When was the last time you were excited about the imminent release of a Hollywood movie? I’ve been considering this question long and hard, and I’d have to say I can’t remember. Whether it’s down to creeping conservatism among producers and backers, the pre-eminence of committees and focus groups over the intuition of a single individual, or simply a crippling unwillingness to take risks, it’s hard to imagine any of today’s major studios backing the kind of projects that in the 1970s made American cinema arguably the most exciting and inventive in the world, churning out movies almost monthly with the calibres of Chinatown, The Deer Hunter, The Long Goodbye, One Flew Over the Cuckoo’s Nest and Taxi Driver.
With a few honourable exceptions, the baton of creativity has now been passed over to the small screen, where TV networks and more recently alternative content providers such as Netflix are now driven by the talent and energy that some four decades ago imbued the film studios.

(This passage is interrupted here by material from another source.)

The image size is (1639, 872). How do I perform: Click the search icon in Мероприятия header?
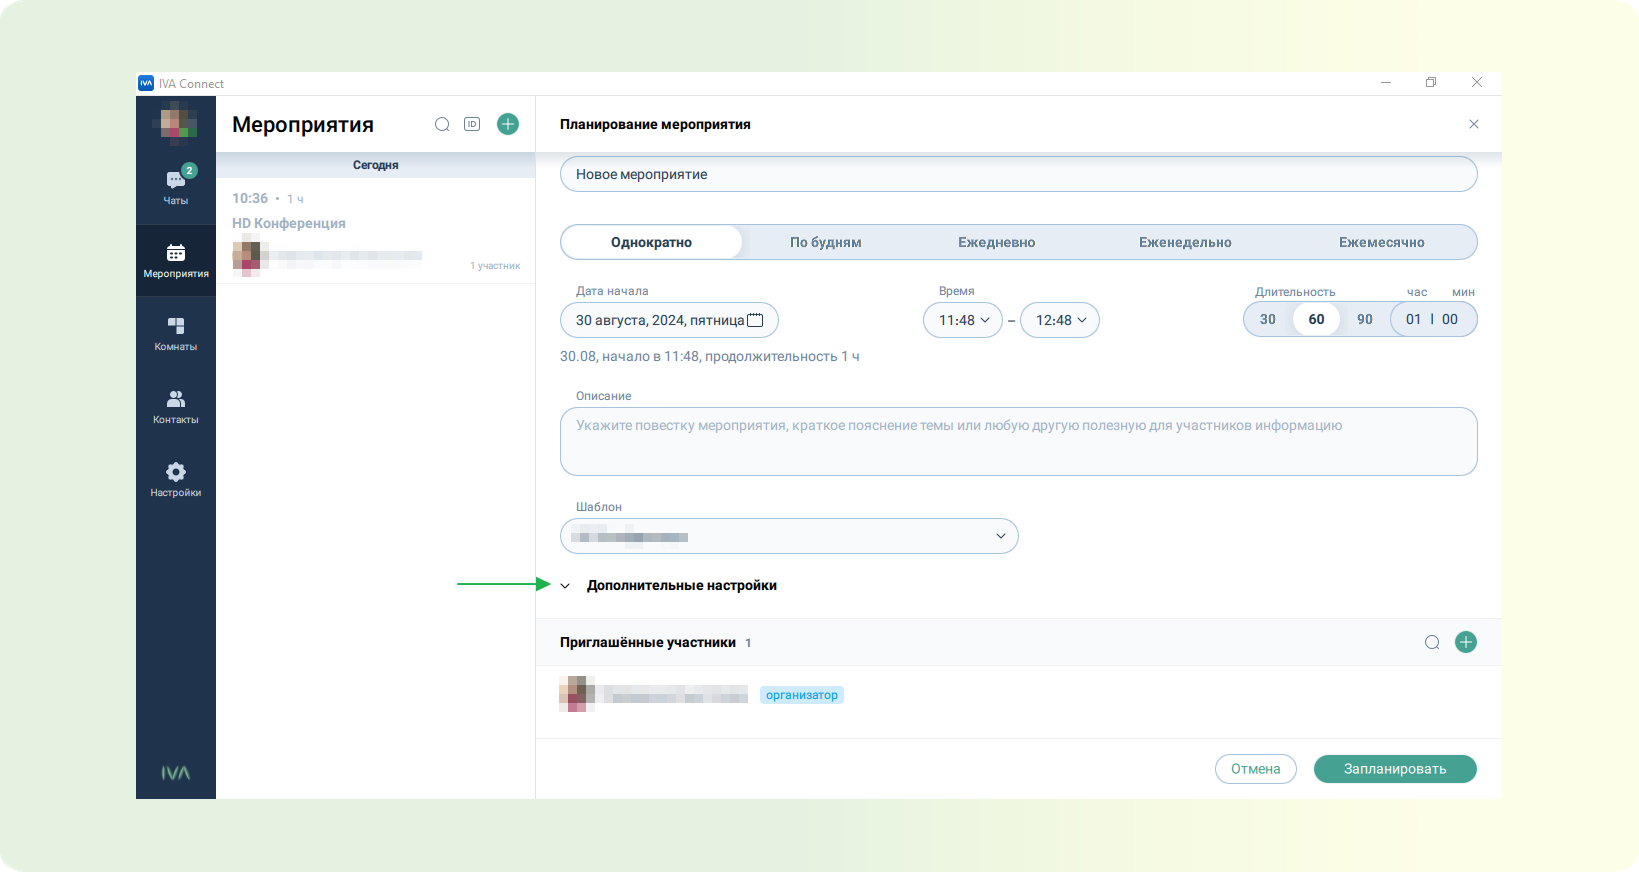point(442,124)
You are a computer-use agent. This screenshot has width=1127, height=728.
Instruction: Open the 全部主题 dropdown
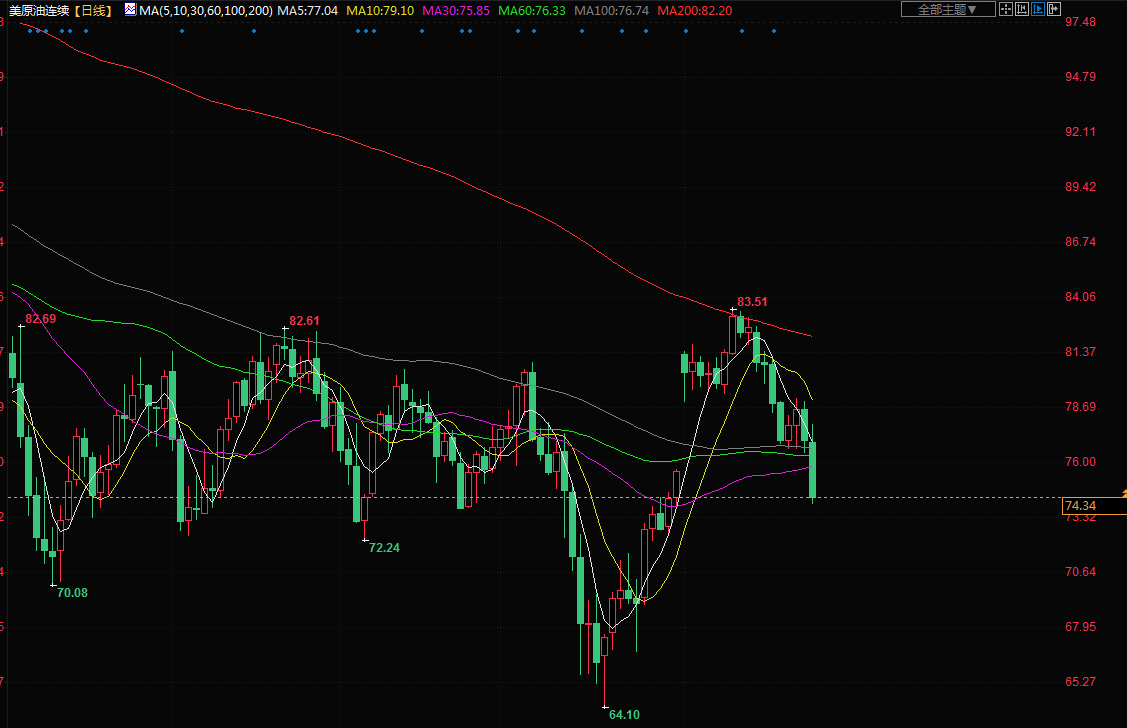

Since The Sopranos became a regular fixture on our television sets around year 2000, and via subsequent long-running series such as The Wire, Mad Men, Breaking Bad and more recently Homeland, Scandal and House of Cards, we’ve become addicted to our weekly diet of drama, the constant unfolding of ever more delightfully convoluted plots and the evolution of characters that in some cases we feel we know almost as well as friends and family. “[Working in] television,” says this month’s Prestige Hong Kong cover celebrity, Jennifer Morrison, who stars in the fantasy drama series Once Upon a Time, “is...like living like a real person, when you’re just not sure what each day’s going to bring – what each episode’s going to bring.” Our exclusive interview with the American actress begins on page 114.
We also meet the multitalented, Oscar-winning actor, director, producer and screenwriter Kevin Spacey (page 126), whose starring vehicle, the dark political thriller series House of Cards, is remarkable for not only its excellence but also its innovative mode of distribution; and we take time for a chat with iconoclastic Hong Kong filmmaker Pang Ho-cheung (page 92). There’s fashion aplenty, and our usual quota of comment, culture, dining, travel...everything, in fact to keep you informed, diverted and cool as the heatwave blows in and temperatures rise through the roof. Thank you, as always, for joining us, and have a joyful July.